Decomposing Evolutionary Mixture-of-LoRA Architectures: The Routing Lever, the Lifecycle Penalty, and a Substrate-Conditional Boundary

Decomposing Evolutionary Mixture-of-LoRA Architectures: The Routing Lever, the Lifecycle Penalty, and a Substrate-Conditional Boundary

解构进化式 Mixture-of-LoRA 架构:路由杠杆、生命周期惩罚与底物条件边界

Abstract: We decompose an evolutionary mixture-of-LoRA system on a from-scratch ~150M-parameter widened-D substrate (D=1536, V=32000; D/V approx 0.048; the “widened-1536” substrate) into three factors — a router rewrite (parallel sigmoid gate with learnable per-adapter floor and bounded temperature anneal, fed post-stack hidden states rather than token-embedding means), a per-domain leave-one-out evaluation scope, and a lifecycle of death plus alpha-blend inheritance plus SVD mutation plus slot reallocation — and report a 5-of-8 partial 2^3 factorial run at n=3 seeds and 25000 adaptation steps per cell.

摘要: 我们在一个从零开始训练的约 1.5 亿参数、加宽 D 维度的底物(D=1536, V=32000;D/V 约为 0.048;即“加宽-1536”底物)上,将进化式 Mixture-of-LoRA 系统分解为三个要素:路由重写(采用并行 Sigmoid 门控,具备可学习的各适配器下限和有界温度退火,输入为堆叠后的隐藏状态而非 Token 嵌入均值)、各领域留一法评估范围,以及包含死亡机制、Alpha 混合继承、SVD 变异和槽位重分配的生命周期管理。我们报告了在 n=3 个随机种子下,每个单元进行 25000 次适应步骤的 5/8 部分 2^3 析因实验结果。

The attribution chain is sharp on this substrate: the router rewrite carries the entire +0.0426 nat balanced log-PPL improvement (Delta = log PPL_ref - log PPL_test, positive = improvement; t=12.86, p=0.006) attributed to “the full evolutionary system vs the static B3 baseline”; the headline full-system-vs-B3 balanced contrast itself is +0.015 nats, t=1.94, p=0.19 at n=3 and does not clear alpha=0.05.

在该底物上,归因链条非常清晰:路由重写贡献了全部 +0.0426 nat 的平衡对数困惑度(log-PPL)提升(Delta = log PPL_ref - log PPL_test,正值表示提升;t=12.86, p=0.006),这被归因于“完整进化系统与静态 B3 基线”的对比;而作为标题的“完整系统与 B3”平衡对比本身在 n=3 时仅为 +0.015 nats(t=1.94, p=0.19),未达到 alpha=0.05 的显著性水平。

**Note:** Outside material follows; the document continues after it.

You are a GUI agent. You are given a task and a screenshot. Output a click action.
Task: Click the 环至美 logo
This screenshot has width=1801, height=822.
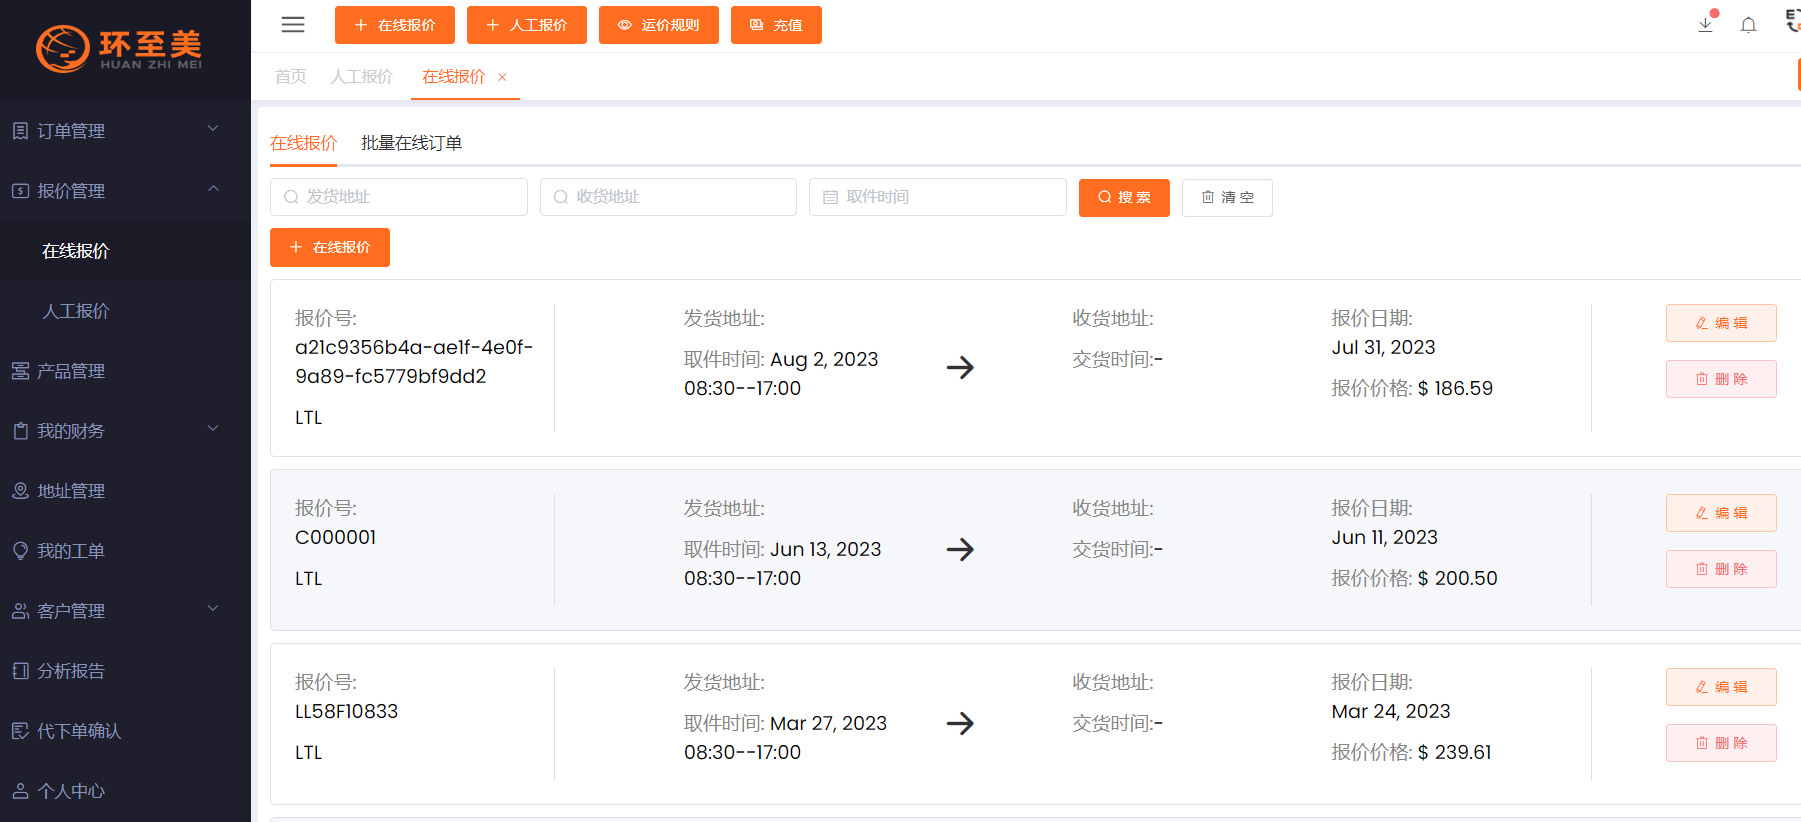(120, 48)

The per-domain evaluation scope is null at seed-resolution, and the lifecycle is a net drag of approx -0.028 nats (t=-4.46, p=0.047 in the primary chain). An auxiliary alpha=0 inheritance counterfactual at n=3 seeds is sign-inconsistent at the headline metric and underpowered for either an equivalence or load-bearing conclusion (corrected from an earlier arithmetic-mean aggregator that erroneously cleared inheritance; see Appendix B.11).

各领域的评估范围在种子分辨率下表现为无效,而生命周期管理则带来了约 -0.028 nats 的净拖累(在主链中 t=-4.46, p=0.047)。在 n=3 个种子下进行的辅助性 alpha=0 继承反事实实验,在核心指标上表现出符号不一致,且因统计效能不足,无法得出等效性或承载性结论(该结论已修正了早期因算术平均聚合器错误导致继承被清除的问题;详见附录 B.11)。

A base-perturbation probe directionally refutes a “genomic-context” reframe of the lifecycle role. A controllable synthetic sandbox locates a substrate-conditional regime boundary: evolutionary search on the routing channel is load-bearing only when adapters are pre-aligned to the task; in every other regime tested it underperforms, ties, or actively degrades the gradient solution.

基准扰动探测从方向上反驳了将生命周期角色重构为“基因组上下文”的观点。一个可控的合成沙盒实验定位出了一个底物条件下的机制边界:仅当适配器预先针对任务进行对齐时,路由通道上的进化搜索才具有承载作用;在测试的其他所有机制中,它要么表现不佳、持平,要么会主动恶化梯度解。